Problem requirements:
Go through the data line by line from the top, retyping each exactly, and end with the line that contains "You are a computer-use agent. 1246x851".
..........
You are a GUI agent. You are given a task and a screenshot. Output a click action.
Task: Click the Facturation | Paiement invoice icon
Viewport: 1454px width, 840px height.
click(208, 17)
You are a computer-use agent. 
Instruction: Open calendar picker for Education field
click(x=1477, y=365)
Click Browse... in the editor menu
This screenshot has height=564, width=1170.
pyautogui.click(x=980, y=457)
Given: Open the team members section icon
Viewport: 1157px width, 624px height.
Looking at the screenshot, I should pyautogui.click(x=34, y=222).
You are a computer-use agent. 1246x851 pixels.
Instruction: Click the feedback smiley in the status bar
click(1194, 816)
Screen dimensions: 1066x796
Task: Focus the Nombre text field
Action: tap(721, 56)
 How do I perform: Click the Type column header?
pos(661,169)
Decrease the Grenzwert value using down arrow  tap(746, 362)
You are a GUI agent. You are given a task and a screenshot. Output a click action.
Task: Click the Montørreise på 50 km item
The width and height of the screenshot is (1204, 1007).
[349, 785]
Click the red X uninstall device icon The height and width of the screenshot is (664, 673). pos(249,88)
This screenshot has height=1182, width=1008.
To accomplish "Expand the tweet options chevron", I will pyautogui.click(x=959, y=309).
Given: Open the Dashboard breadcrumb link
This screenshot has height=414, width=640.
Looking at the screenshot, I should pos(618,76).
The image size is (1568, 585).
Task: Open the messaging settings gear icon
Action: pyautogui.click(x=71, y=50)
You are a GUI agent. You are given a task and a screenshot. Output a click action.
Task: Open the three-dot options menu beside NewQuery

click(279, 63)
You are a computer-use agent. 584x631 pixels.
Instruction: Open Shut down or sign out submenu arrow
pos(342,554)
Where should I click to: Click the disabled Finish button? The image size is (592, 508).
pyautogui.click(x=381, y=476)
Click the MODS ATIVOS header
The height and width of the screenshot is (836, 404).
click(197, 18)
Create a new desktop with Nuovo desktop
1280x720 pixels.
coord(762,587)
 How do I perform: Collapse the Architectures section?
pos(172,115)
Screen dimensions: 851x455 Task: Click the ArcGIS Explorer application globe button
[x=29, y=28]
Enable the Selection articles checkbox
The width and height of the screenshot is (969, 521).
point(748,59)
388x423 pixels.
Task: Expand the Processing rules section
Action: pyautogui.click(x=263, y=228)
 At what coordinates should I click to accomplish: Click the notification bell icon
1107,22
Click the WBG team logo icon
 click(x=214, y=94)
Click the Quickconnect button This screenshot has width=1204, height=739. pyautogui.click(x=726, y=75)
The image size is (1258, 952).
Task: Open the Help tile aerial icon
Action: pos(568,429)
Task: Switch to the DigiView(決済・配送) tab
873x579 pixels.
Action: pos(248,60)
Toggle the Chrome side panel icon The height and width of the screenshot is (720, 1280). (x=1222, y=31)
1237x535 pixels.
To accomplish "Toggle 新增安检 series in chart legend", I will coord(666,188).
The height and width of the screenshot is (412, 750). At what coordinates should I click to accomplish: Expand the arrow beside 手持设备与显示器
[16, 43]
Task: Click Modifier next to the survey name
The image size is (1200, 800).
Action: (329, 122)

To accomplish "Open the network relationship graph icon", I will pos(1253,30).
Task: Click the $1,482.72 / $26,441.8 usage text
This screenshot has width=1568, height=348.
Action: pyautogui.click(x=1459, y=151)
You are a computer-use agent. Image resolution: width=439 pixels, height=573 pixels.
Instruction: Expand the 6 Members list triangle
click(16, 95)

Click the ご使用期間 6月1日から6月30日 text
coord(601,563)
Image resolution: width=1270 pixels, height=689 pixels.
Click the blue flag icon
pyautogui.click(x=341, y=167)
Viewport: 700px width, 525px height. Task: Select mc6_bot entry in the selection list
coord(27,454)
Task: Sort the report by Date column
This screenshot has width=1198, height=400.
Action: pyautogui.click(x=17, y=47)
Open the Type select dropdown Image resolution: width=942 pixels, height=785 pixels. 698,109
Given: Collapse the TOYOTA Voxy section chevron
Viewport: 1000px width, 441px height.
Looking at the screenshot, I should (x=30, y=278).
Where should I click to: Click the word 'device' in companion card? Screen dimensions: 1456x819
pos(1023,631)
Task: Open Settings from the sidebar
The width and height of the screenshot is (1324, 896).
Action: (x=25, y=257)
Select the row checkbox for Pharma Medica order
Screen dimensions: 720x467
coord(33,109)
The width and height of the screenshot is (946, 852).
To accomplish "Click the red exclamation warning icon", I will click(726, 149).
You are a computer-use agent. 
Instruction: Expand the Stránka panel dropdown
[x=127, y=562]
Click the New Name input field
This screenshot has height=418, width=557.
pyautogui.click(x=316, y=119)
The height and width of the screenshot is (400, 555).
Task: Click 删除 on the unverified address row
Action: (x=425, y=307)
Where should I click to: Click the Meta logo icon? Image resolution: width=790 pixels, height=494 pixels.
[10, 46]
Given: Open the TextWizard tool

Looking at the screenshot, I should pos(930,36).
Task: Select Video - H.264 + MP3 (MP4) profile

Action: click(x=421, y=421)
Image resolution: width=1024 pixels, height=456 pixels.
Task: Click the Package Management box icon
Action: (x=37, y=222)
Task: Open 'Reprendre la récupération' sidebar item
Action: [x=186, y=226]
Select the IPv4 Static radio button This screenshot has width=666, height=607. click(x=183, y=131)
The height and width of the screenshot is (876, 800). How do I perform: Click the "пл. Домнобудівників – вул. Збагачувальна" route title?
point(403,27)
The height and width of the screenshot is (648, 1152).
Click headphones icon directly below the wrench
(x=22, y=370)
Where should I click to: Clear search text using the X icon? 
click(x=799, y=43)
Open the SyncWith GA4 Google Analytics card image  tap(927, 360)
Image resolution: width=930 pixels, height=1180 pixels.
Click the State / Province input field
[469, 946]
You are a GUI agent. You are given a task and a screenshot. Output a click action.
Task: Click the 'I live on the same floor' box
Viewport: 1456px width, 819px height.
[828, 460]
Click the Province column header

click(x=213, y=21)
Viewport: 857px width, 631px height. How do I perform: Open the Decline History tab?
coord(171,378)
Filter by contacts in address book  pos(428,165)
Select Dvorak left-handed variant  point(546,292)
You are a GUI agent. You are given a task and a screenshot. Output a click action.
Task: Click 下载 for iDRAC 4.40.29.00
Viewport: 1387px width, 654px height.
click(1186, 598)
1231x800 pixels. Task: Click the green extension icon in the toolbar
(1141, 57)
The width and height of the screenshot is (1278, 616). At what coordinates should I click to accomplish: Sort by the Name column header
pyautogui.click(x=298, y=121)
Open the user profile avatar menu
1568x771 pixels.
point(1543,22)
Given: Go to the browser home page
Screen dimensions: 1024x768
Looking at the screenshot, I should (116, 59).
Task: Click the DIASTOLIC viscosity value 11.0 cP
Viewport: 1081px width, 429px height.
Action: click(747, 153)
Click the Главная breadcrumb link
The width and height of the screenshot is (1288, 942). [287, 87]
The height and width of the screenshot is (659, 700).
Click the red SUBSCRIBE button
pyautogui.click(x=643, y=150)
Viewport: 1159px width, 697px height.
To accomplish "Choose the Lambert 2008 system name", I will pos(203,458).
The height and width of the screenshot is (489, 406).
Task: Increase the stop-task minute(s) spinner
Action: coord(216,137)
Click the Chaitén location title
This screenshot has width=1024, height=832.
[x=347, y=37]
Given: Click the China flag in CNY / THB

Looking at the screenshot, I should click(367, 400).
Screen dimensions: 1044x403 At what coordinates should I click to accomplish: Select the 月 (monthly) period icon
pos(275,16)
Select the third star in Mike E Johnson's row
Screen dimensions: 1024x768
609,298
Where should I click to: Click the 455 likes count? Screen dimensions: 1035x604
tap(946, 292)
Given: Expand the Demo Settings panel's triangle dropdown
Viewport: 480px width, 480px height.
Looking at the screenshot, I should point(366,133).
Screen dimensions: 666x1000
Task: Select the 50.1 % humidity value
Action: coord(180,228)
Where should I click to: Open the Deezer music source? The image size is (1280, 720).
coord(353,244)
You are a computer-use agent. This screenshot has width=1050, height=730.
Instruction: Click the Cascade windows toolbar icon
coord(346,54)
..........
Result below:
You are a GUI agent. You are given a task and a screenshot. Output a click action.
Task: Click the Facturation | Paiement invoice icon
Viewport: 1454px width, 840px height.
click(208, 17)
You are a computer-use agent. 
Instruction: Open calendar picker for Education field
click(x=1477, y=365)
Click Browse... in the editor menu
This screenshot has height=564, width=1170.
pyautogui.click(x=980, y=457)
Given: Open the team members section icon
Viewport: 1157px width, 624px height.
Looking at the screenshot, I should pyautogui.click(x=34, y=222).
You are a computer-use agent. 1246x851 pixels.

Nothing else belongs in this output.